Let me reiterate my point once more though, because I feel it is being lost. My argument is not for a particular style of handling locals (I made up this LatentList thing on my phone), but it is against globals as a default option that is the "documented way to do it". If there are corner case models that really require string matching based alignment, then have a LatentDict object that is owned by that part of the model and can use whatever strings it wants. This gives the ability to "support all possible model/guide structures/alignments", sicne you can then do something similar in the Guide. This has all the functionality you want but does not requiring, what to me, feels like late 90's PHP query string construction.
I think we all agree it would help to have more concrete examples 😃 To help explore syntax, I hacked together a pyro.anon module on an anonymous-sites
branch (never intended to be merged). This has a single example examples/anonymous.py that actually runs in Pyro. @srush does this look any closer to your ideal syntax? If so, would you be able to provide a more complex example? If not and I've missed your point, perhaps we should all meet over video conference to help clarify.
Yeah! This is perfect, exactly what I imagined. Maybe can be bit less verbose, but it checks all my boxes. Also it is heighrarchical, so you can easily nest groupings of latent variables without string building. (It's kind of a statemonad in Python).
My one quibble is that it still matches the guide variables by name match, but otherwise way better.
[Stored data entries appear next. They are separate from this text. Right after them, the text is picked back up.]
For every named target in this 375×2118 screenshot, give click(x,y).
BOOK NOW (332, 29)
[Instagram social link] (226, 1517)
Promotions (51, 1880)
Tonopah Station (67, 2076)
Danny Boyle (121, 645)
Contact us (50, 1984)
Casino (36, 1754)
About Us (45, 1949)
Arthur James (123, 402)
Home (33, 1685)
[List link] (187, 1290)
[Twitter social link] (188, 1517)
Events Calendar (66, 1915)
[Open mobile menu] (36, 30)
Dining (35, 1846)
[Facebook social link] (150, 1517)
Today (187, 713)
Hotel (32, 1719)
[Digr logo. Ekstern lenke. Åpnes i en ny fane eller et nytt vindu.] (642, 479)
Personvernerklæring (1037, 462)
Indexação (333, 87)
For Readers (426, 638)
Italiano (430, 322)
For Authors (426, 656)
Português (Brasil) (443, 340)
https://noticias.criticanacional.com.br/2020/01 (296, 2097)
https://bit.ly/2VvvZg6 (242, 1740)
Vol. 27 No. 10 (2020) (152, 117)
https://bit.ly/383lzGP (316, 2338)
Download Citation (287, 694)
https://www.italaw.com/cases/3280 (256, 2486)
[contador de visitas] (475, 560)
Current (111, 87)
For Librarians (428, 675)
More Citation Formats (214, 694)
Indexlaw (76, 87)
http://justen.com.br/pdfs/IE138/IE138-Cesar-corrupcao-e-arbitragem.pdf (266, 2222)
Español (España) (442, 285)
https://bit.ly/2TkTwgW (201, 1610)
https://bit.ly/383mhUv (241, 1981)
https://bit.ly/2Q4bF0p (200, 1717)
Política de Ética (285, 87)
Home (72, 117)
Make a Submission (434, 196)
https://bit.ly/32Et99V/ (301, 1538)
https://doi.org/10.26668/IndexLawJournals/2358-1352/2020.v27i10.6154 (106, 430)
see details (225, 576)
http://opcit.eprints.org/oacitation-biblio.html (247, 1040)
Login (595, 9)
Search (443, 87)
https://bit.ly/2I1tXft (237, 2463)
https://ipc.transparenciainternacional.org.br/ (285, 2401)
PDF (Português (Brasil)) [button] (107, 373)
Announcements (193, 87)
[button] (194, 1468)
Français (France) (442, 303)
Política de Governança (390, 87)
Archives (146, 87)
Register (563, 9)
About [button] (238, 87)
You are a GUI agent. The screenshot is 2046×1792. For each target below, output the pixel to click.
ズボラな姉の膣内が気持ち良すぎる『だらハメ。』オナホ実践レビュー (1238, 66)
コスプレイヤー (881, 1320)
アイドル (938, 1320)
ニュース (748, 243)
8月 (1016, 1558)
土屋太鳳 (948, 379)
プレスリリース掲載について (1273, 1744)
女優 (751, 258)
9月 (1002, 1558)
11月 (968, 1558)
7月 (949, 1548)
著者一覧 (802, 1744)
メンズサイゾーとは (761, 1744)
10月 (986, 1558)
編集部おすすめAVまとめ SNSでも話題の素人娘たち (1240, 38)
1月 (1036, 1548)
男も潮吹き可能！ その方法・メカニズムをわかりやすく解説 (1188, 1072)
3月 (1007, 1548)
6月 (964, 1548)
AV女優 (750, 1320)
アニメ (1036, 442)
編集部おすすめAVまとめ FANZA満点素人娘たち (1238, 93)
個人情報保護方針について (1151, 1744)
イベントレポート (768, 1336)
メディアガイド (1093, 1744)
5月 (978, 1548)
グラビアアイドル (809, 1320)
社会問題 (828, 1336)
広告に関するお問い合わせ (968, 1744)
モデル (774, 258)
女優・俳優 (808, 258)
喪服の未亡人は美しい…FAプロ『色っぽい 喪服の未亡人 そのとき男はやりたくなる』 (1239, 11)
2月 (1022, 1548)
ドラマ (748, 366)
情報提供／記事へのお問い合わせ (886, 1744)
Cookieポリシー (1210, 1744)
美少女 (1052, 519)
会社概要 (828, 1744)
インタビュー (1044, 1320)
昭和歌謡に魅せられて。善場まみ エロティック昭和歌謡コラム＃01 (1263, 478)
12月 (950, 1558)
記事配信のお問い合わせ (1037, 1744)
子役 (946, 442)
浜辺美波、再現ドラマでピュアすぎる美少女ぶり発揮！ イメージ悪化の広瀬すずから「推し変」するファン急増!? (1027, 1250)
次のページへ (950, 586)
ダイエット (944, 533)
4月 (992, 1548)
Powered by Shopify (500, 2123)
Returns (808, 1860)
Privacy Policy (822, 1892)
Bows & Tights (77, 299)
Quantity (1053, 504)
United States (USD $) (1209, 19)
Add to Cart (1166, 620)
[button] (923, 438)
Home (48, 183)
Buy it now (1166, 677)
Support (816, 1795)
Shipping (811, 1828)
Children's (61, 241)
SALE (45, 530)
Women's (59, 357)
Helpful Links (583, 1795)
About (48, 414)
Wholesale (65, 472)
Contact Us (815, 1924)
@fritzo that's pretty neat. It might make sense to implement a LatentObject
layer on top of nn.Module
, so that those sorts of models can inherit Module
parameter handling directly.
@srush we'll definitely consider including something like that as we iterate on naming and scoping, though I see it existing alongside with rather than replacing the current syntax, much like torch.nn
exists alongside the raw autograd
API.
So just imagining a bit how you could make this even more friendly.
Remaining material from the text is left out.